Malaysian authorities had originally said the items were deleted before that date.

Britain's The Telegraph newspaper reported Friday it had obtained a transcript of the final communications between the Malaysia Airlines flight cockpit and air traffic controllers.

Purported transcript: plane's final minutes of communication normal

The report showed what's being described as routine conversations about what runway to use and at what altitude to fly.

Included in the search is a high-tech U.S. Navy surveillance aircraft called the P-8 Poseidon.

The military is not allowing camera crews on that plane.

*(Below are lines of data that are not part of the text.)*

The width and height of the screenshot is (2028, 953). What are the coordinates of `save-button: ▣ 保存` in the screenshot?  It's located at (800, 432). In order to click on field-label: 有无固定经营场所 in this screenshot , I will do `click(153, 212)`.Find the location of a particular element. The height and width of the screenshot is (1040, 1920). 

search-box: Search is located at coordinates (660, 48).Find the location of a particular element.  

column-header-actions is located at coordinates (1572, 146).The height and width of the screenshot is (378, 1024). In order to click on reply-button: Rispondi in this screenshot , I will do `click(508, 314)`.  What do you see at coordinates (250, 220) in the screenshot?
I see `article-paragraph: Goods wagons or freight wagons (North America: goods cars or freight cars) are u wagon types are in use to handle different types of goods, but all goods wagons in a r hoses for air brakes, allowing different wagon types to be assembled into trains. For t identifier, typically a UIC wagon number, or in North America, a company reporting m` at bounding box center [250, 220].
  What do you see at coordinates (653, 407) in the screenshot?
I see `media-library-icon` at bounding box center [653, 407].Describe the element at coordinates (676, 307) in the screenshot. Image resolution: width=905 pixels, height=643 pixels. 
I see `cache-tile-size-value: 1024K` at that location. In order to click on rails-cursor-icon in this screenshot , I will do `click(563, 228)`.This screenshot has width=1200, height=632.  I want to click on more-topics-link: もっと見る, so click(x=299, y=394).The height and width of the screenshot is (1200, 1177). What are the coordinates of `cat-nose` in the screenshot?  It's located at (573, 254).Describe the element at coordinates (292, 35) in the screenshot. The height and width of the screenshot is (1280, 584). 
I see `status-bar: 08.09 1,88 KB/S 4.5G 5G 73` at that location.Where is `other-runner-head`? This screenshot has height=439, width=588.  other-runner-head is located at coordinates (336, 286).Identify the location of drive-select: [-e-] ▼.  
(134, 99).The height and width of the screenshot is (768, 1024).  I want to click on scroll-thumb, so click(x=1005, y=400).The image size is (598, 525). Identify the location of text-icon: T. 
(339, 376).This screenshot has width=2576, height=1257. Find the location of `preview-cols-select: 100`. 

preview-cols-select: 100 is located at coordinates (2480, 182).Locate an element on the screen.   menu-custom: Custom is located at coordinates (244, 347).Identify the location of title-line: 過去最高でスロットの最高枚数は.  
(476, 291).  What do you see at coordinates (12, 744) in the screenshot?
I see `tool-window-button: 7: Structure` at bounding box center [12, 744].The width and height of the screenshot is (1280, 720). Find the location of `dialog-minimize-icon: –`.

But our David Mattingly got exclusive access to that exact same plane.

soundoff (5 Responses)
  1. John

    You have got be kidding me. Who's bright idea was to allow CNN access to the U.S. Navy's newest intelligence plane? I am extremely disappointed that CNN was allowed to air this and even allowed on the plane as a matter of fact. At no instance should any sort of media be even near these aircraft. COMSEC or OPSEC anyone? That goes for the chain of command that allowed this. What's the point of protecting a national asset if it's just broadcasted without any regard for the consequences? The U.S. Navy Maritime community has been kept a secret since the beginning of this great legacy. Why all of a sudden publicise what this community is capable of? No one outside of these communities have the need to know and who cares if they do. All anyone needs to know is the multiple missions that any patrol squadron is trained to perform. That is it! Don't even bother to mention any other specifics. Unbelievable...

    March 28, 2014 at 8:11 pm | Reply
  2. DownSideofFame

    As our name states, We pull the good news out of the BAD...
    Deep Sea ...Deep secrets...not even our finest subs , can assist in this case ...because to large of an area
    Makes common cents. No demands , No talks... No survivors ...remaining alive after an Events ...This is the good news and the bad news
    Contracts24@yahoo.com~it is the family's who we must focus our attention on
    Sad to say there is evil on this earth ....but true

    March 23, 2014 at 9:29 pm | Reply
  3. Enrique Setaro

    Erin: there are two things that should not be in the power of ANYONE to turn of on a commercial jet:
    00:26 Last ACARS data transmission received[25]
    00:41 Transponder and ADS-B now off
    Why do the aircraft Mfgs. and the FAA [and Homeland Security] allow the pilots or anyone else to disconnect these systems? Why isn't anyone one asking these questions and taking action? I believe these systems are shut down using the inboard computer. Why is this not changed within the program of the computers of commercial jets? What are they waiting for? Another incident like Flight 370 in the future. Hope this helps. Regards, Enrique

    March 22, 2014 at 8:59 pm | Reply
  4. Rick Gibson

    Question for Erin B. and the aviation engineering expert(s) she might interview:
    How difficult would it be, for someone who'd "studied up" on the matter, to remove and incapacitate and/or destroy the two "black boxes", to prevent them from "pinging" (if the plane was hijacked, and landed somewhere), in a deliberate attempt to prevent the plane from being located and found?! Thus far, following developments related to the disappearance of Malaysia flight 370, on CNN, Aljazeera-America, ABC news, BBC-America, etc, I've never heard anything said about the difficulty of removing and/or silencing of these devices.

    Also: if the plane was, indeed, hijacked, andt landed on some island airstrip, (with the cooperation and assistance of co-conspirators who were working the night shift at said landing site: how long would it takefor them to refuel the plane, and get back into the air again (i.e., if the hijackers had, as their intended destination, some "renegade" country, such as Iran or N. Korea)?

    March 22, 2014 at 4:19 pm | Reply
  5. Neil Merrick

    Is there an explanation why there was no cell phone traffic coming from passengers of flight 370. I don't recall seeing any mention of this on the news coverage.